Success at grant writing

This skill is often called grantsmanship. It’s quite different from scientific research itself, but success in science these days requires excellence in grantsmanship as a necessary (albeit non-sufficient) condition.

Here is a great blog entry from SCIENCE on some basic grantsmanship skills. I highly recommend it as a starting point for our junior faculty at Krasnow, in addition to interested readers.

Defining high risk/high payoff

Click on the link above for the mandate from the US Congress to NSF on funding more high risk research.

And what constitutes “high risk”?
“Research driven by ideas that have the potential to radically change our understanding of an important existing scientific or engineering concept, or leading to the creation of a new paradigm or field of science or engineering, and that is characterized by its challenge to current understanding or its pathway to new frontiers.”

All is well at the NSF

Just got back from an NSF review panel–although getting back is really the wrong word–the National Science Foundation is located in Arlington Virginia, about a mile down Glebe Road from my house.

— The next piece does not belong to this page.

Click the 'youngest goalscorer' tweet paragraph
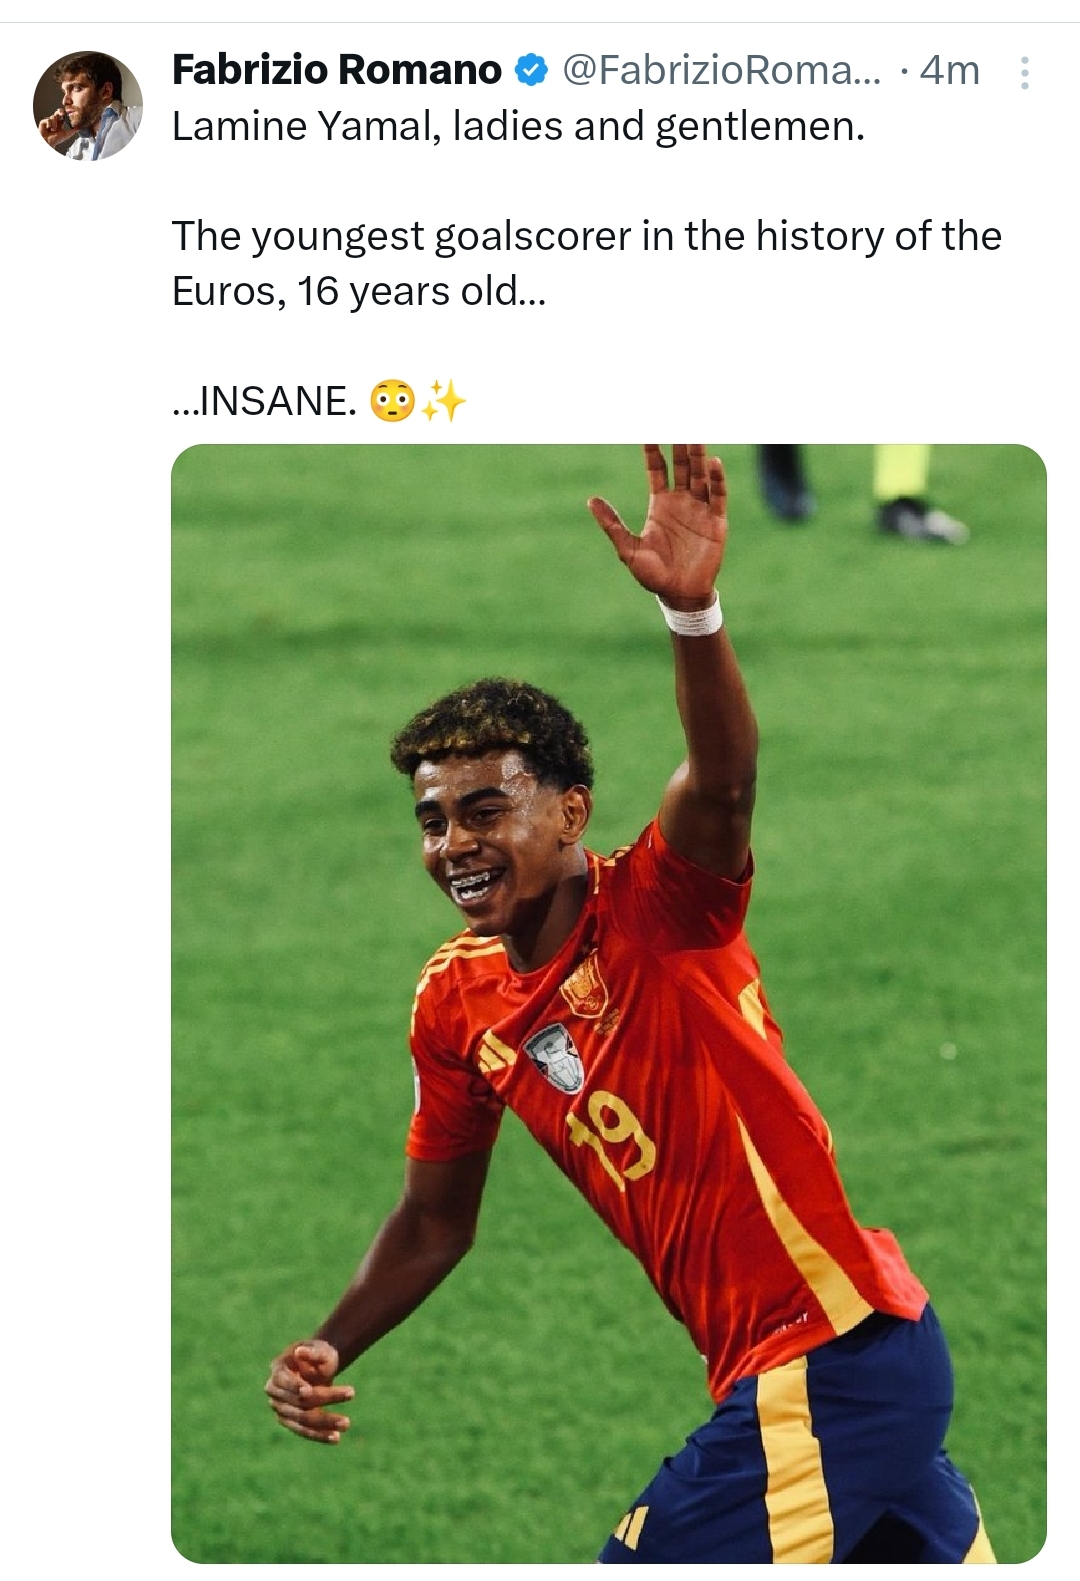1080x1581 pixels. (587, 264)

What’s becoming ever more clear to me is that while there are indeed many parts of the US government that seem to be broken, the Foundation is one agency that works well. Every time that I return from panel or just a visit, I’m impressed with the institutional shared vision: funding the very best science with transparency and rigor.

Monday I’m off to New Mexico for the Fourth Decade of the Mind Conference. I’ll be blogging from the road if I can manage a decent internet connection. Then off to California for a quick visit to my Mom and the house I grew up in, about a block from Caltech in Pasadena.